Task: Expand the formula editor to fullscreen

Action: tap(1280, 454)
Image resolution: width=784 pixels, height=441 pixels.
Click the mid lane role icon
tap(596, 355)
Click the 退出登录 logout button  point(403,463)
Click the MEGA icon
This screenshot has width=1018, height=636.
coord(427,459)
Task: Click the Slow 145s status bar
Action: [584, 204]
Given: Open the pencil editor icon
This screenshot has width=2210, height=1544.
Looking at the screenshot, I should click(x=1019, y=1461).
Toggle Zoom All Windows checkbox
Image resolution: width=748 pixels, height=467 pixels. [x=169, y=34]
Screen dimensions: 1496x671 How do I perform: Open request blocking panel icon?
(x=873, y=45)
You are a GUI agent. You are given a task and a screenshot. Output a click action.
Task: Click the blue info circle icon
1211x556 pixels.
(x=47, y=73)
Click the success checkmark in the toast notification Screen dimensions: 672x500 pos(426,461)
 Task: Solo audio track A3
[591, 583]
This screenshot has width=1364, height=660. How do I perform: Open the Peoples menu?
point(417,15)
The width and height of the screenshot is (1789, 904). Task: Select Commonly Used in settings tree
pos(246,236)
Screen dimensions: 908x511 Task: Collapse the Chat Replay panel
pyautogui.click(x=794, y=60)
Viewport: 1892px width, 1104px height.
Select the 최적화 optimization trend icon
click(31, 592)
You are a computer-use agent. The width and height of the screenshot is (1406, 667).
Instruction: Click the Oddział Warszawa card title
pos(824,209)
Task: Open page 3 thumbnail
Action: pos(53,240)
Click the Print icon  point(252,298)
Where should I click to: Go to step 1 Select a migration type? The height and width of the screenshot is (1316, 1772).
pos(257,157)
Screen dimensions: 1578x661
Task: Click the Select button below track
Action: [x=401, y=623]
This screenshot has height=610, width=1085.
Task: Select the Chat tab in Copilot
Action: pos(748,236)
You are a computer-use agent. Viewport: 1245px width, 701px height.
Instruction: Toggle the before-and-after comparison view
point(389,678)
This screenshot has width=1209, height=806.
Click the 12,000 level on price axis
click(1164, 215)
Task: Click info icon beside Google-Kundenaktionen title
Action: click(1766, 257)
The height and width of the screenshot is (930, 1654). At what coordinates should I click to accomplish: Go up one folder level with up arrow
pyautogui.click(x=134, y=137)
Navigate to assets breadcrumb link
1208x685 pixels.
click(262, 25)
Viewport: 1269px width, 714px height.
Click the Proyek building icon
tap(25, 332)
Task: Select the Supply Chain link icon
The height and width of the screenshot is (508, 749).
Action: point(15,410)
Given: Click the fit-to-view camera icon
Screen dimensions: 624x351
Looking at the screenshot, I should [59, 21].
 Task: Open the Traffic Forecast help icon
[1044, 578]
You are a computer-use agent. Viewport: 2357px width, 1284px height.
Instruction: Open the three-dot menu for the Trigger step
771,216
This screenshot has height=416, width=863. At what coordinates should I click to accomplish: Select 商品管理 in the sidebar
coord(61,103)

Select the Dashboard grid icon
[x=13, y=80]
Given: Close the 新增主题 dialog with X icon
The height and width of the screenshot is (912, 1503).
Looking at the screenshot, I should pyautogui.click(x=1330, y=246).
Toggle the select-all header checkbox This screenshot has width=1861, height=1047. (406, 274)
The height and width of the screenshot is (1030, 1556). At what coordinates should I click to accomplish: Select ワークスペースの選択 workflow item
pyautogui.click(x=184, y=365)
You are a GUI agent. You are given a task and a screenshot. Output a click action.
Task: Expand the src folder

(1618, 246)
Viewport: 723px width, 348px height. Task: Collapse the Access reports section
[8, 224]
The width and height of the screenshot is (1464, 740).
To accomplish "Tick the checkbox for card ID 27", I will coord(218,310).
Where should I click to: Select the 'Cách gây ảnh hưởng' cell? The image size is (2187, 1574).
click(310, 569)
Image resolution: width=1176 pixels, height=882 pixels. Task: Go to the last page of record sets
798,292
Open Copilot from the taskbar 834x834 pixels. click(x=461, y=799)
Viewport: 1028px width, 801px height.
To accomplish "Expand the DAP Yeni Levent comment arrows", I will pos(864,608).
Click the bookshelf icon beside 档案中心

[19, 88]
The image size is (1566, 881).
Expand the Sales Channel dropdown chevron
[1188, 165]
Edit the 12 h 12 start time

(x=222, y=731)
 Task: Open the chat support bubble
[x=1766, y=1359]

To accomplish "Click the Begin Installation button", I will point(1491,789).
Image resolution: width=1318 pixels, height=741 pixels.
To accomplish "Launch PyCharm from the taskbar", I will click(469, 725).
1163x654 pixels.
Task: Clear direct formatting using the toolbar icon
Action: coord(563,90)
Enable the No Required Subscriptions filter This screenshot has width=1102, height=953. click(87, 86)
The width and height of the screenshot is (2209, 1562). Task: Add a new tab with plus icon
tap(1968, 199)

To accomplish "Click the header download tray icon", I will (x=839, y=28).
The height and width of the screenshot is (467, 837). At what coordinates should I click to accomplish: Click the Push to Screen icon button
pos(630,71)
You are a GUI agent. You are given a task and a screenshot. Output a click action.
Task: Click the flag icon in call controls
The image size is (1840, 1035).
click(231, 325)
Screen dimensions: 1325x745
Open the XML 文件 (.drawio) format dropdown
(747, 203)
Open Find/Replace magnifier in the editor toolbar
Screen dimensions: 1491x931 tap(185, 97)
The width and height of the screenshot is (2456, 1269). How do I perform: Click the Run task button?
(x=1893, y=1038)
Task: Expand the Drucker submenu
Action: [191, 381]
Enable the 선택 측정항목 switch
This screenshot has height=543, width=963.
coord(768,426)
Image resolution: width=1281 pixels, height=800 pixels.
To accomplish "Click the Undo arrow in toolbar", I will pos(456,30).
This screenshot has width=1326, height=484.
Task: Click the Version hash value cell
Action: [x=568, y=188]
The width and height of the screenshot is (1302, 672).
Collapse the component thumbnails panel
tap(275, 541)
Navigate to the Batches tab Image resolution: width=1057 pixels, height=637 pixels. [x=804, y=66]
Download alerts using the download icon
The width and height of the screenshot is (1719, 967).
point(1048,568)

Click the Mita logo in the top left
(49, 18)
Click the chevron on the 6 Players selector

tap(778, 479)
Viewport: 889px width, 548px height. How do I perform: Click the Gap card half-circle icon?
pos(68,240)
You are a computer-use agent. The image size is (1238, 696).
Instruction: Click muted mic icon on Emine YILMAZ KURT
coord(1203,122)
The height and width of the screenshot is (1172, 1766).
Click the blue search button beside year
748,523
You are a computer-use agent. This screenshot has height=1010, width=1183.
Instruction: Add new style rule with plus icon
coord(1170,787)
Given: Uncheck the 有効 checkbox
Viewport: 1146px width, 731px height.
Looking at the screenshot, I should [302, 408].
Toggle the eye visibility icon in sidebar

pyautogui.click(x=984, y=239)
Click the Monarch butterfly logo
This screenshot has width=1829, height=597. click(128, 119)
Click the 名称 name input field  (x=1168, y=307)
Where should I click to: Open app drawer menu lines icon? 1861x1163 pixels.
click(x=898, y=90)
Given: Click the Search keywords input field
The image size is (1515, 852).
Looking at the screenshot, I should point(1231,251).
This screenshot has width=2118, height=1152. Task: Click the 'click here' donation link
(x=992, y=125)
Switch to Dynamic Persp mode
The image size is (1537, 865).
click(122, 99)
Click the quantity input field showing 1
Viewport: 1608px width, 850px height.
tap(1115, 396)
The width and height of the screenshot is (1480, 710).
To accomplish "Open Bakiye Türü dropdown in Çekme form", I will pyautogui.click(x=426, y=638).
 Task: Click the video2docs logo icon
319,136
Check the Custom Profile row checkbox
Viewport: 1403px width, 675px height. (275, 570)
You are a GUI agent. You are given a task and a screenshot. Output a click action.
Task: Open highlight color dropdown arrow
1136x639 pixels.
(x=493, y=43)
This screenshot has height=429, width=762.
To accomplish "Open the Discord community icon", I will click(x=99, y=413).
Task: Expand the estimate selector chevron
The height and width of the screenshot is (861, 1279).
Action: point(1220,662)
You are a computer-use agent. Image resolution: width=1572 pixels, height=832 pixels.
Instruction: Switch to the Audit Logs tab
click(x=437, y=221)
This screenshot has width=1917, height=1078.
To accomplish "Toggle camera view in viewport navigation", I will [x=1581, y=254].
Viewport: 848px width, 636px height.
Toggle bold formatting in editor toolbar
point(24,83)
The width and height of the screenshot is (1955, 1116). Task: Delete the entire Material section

_ _ _

Please return every line of the records that contains the word "agent".

• SOLUTION FOR THIS EXERCISE:
You are a GUI agent. You are given a task and a screenshot. Output a click action.
You are a computer-use agent. The width and height of the screenshot is (1406, 667).
You are a computer-use agent. Viewport: 1245px width, 701px height.
You are a computer-use agent. Viewport: 2357px width, 1284px height.
You are a GUI agent. You are given a task and a screenshot. Output a click action.
You are a GUI agent. You are given a task and a screenshot. Output a click action.
You are a computer-use agent. The image size is (1238, 696).
You are a computer-use agent. This screenshot has height=1010, width=1183.
You are a GUI agent. You are given a task and a screenshot. Output a click action.
You are a computer-use agent. Image resolution: width=1572 pixels, height=832 pixels.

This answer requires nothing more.